Stored items:
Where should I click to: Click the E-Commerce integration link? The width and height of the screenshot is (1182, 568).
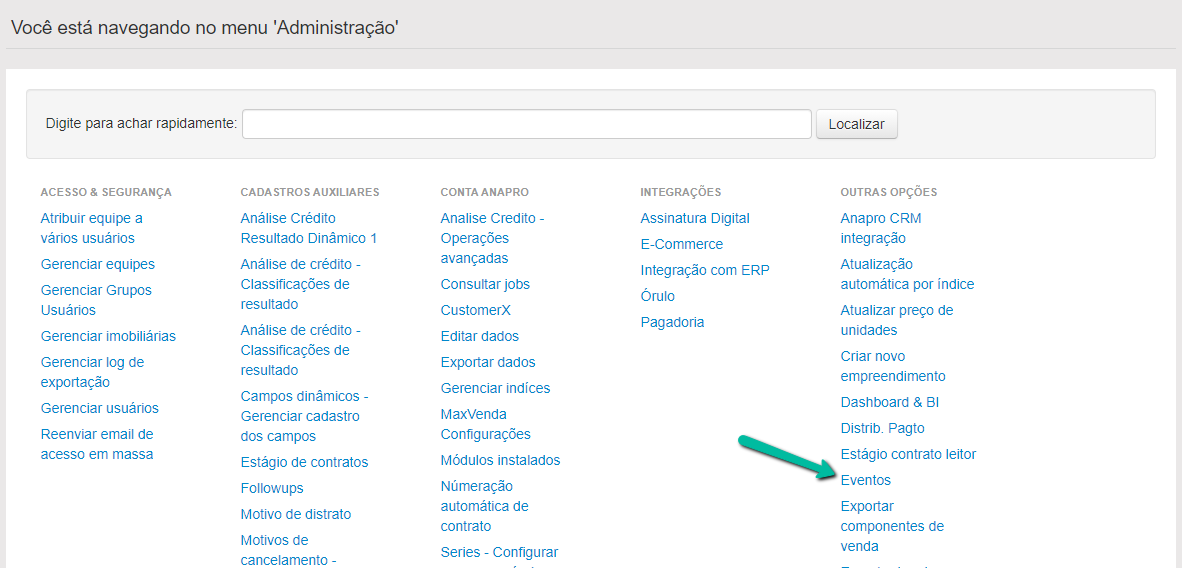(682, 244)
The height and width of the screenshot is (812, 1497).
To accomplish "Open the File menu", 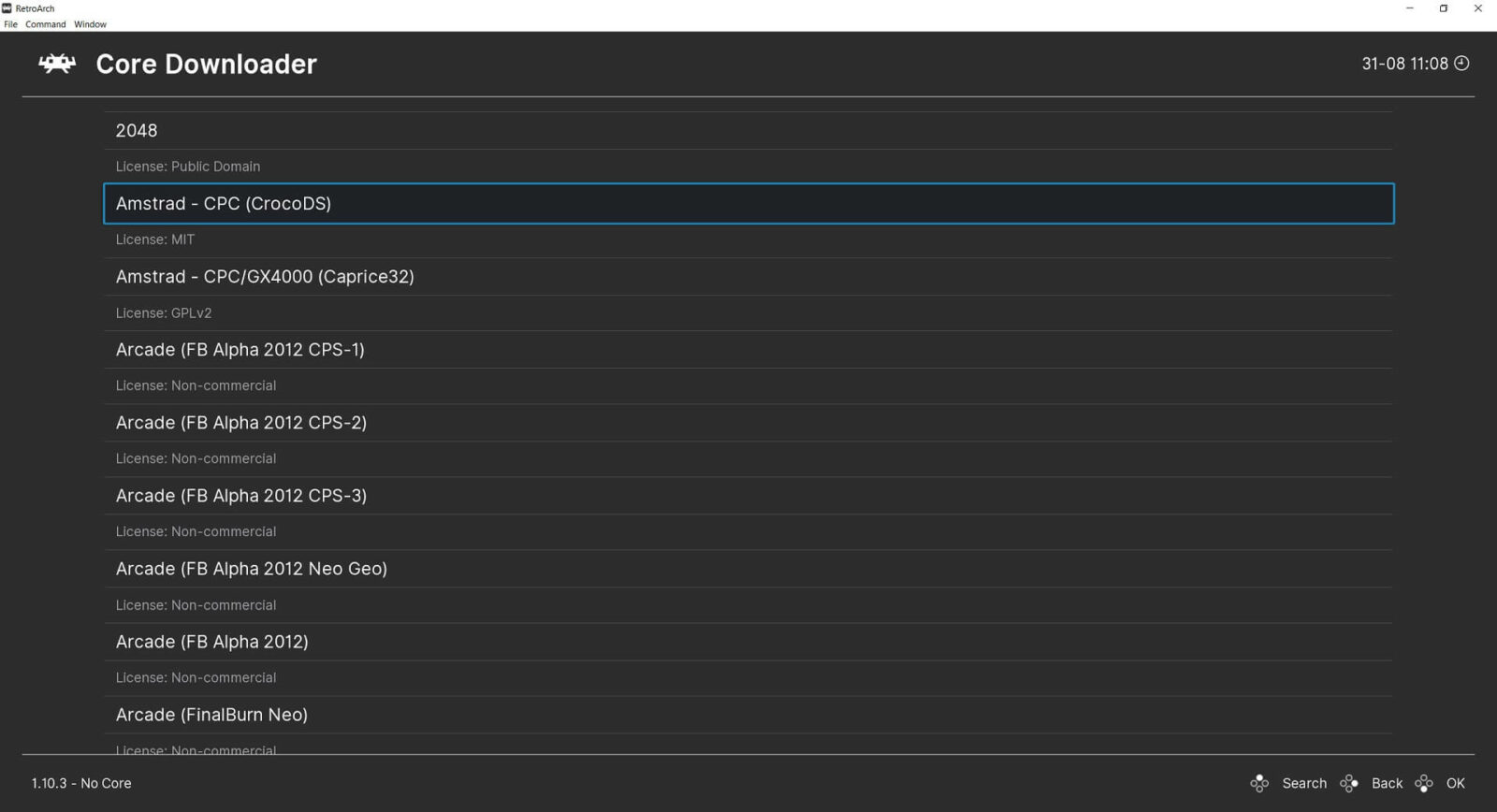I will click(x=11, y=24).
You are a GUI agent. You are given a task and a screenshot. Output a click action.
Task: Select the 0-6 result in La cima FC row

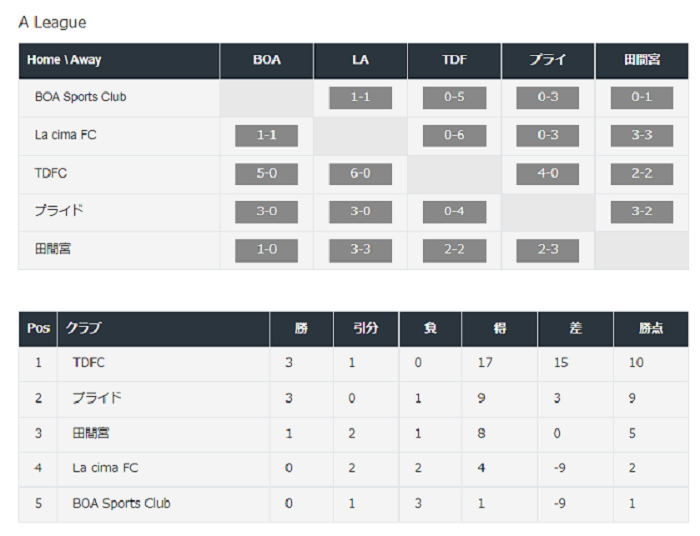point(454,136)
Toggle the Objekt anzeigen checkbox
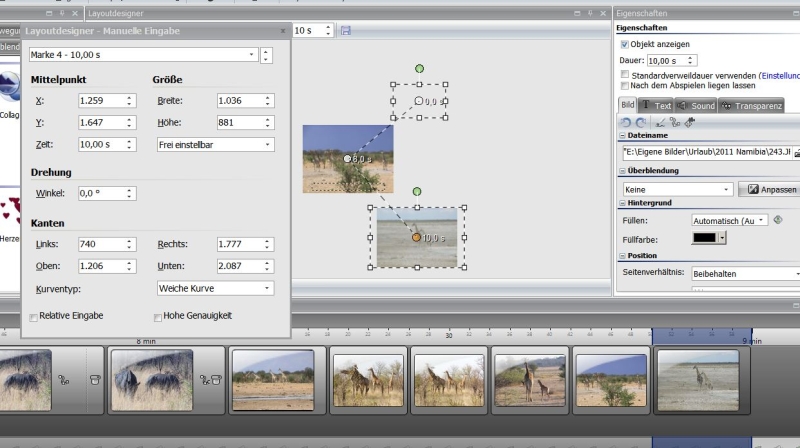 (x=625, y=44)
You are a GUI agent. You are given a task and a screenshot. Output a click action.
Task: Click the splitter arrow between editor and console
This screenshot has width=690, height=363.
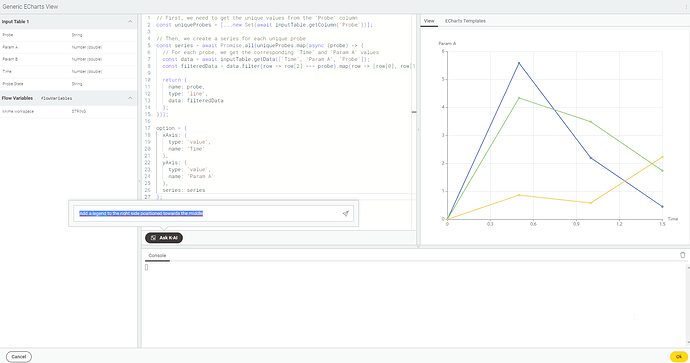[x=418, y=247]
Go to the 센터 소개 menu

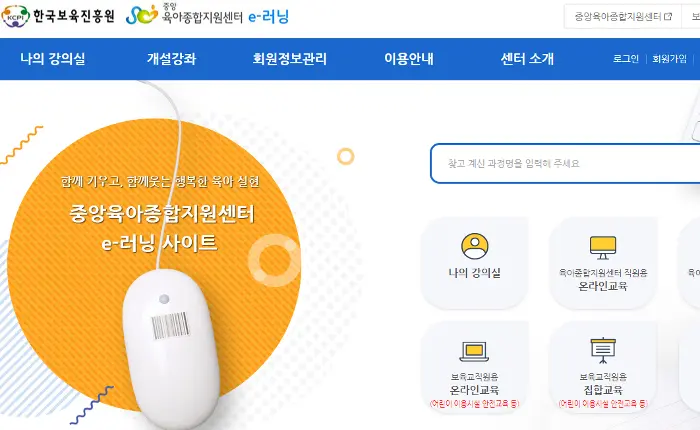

Required work -
Write out exactly the lines beginning with the line that holds "Task: Select the 0-6 result in La cima FC row" and ending with the final line of the data, both ends included, without the pictures.

Task result -
Task: Select the 0-6 result in La cima FC row

point(454,136)
Toggle the Objekt anzeigen checkbox
 (x=625, y=44)
You are a GUI agent. You are given a task and a screenshot. Output a click action.
Task: Click the splitter arrow between editor and console
This screenshot has width=690, height=363.
[x=418, y=247]
Go to the 센터 소개 menu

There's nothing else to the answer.